**Try it:** Please copy out every line of the data word for word.

**Recorded information:**

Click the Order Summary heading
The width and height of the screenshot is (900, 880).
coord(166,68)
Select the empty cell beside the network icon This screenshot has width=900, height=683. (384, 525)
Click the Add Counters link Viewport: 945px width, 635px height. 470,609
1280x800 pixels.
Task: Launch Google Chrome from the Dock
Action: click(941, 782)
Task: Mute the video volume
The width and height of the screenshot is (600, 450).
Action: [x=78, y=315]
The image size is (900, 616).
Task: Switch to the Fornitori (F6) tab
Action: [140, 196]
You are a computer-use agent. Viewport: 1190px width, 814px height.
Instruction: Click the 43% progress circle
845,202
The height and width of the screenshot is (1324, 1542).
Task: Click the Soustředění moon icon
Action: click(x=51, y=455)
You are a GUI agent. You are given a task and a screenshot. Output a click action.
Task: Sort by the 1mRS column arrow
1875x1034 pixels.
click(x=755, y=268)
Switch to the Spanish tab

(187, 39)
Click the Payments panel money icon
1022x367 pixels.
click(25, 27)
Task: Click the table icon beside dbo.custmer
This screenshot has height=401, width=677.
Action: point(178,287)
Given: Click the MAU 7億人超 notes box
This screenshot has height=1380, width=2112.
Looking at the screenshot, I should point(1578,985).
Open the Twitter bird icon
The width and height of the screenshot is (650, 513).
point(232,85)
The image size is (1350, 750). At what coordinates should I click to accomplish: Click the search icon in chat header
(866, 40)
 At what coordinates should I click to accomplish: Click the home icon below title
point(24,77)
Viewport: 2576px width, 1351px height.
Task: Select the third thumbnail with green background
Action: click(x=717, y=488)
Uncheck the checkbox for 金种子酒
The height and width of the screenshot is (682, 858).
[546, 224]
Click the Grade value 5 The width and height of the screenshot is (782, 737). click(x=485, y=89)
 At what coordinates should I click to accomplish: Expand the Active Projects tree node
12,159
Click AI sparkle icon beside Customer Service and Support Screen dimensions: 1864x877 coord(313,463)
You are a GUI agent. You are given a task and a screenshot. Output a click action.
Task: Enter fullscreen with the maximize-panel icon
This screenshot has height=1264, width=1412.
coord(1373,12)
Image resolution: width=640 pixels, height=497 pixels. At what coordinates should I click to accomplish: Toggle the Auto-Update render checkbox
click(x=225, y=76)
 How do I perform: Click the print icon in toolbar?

**Worked solution:**
Click the Order Summary heading
The width and height of the screenshot is (900, 880).
coord(166,68)
Select the empty cell beside the network icon This screenshot has width=900, height=683. (384, 525)
Click the Add Counters link Viewport: 945px width, 635px height. 470,609
1280x800 pixels.
Task: Launch Google Chrome from the Dock
Action: click(941, 782)
Task: Mute the video volume
The width and height of the screenshot is (600, 450).
Action: [x=78, y=315]
The image size is (900, 616).
Task: Switch to the Fornitori (F6) tab
Action: [140, 196]
You are a computer-use agent. Viewport: 1190px width, 814px height.
Instruction: Click the 43% progress circle
845,202
The height and width of the screenshot is (1324, 1542).
Task: Click the Soustředění moon icon
Action: click(x=51, y=455)
You are a GUI agent. You are given a task and a screenshot. Output a click action.
Task: Sort by the 1mRS column arrow
1875x1034 pixels.
click(x=755, y=268)
Switch to the Spanish tab

(187, 39)
Click the Payments panel money icon
1022x367 pixels.
click(25, 27)
Task: Click the table icon beside dbo.custmer
This screenshot has height=401, width=677.
Action: point(178,287)
Given: Click the MAU 7億人超 notes box
This screenshot has height=1380, width=2112.
Looking at the screenshot, I should point(1578,985).
Open the Twitter bird icon
The width and height of the screenshot is (650, 513).
point(232,85)
The image size is (1350, 750). At what coordinates should I click to accomplish: Click the search icon in chat header
(866, 40)
 At what coordinates should I click to accomplish: Click the home icon below title
point(24,77)
Viewport: 2576px width, 1351px height.
Task: Select the third thumbnail with green background
Action: click(x=717, y=488)
Uncheck the checkbox for 金种子酒
The height and width of the screenshot is (682, 858).
[546, 224]
Click the Grade value 5 The width and height of the screenshot is (782, 737). click(x=485, y=89)
 At what coordinates should I click to accomplish: Expand the Active Projects tree node
12,159
Click AI sparkle icon beside Customer Service and Support Screen dimensions: 1864x877 coord(313,463)
You are a GUI agent. You are given a task and a screenshot. Output a click action.
Task: Enter fullscreen with the maximize-panel icon
This screenshot has height=1264, width=1412.
coord(1373,12)
Image resolution: width=640 pixels, height=497 pixels. At what coordinates should I click to accomplish: Toggle the Auto-Update render checkbox
click(x=225, y=76)
 How do I perform: Click the print icon in toolbar?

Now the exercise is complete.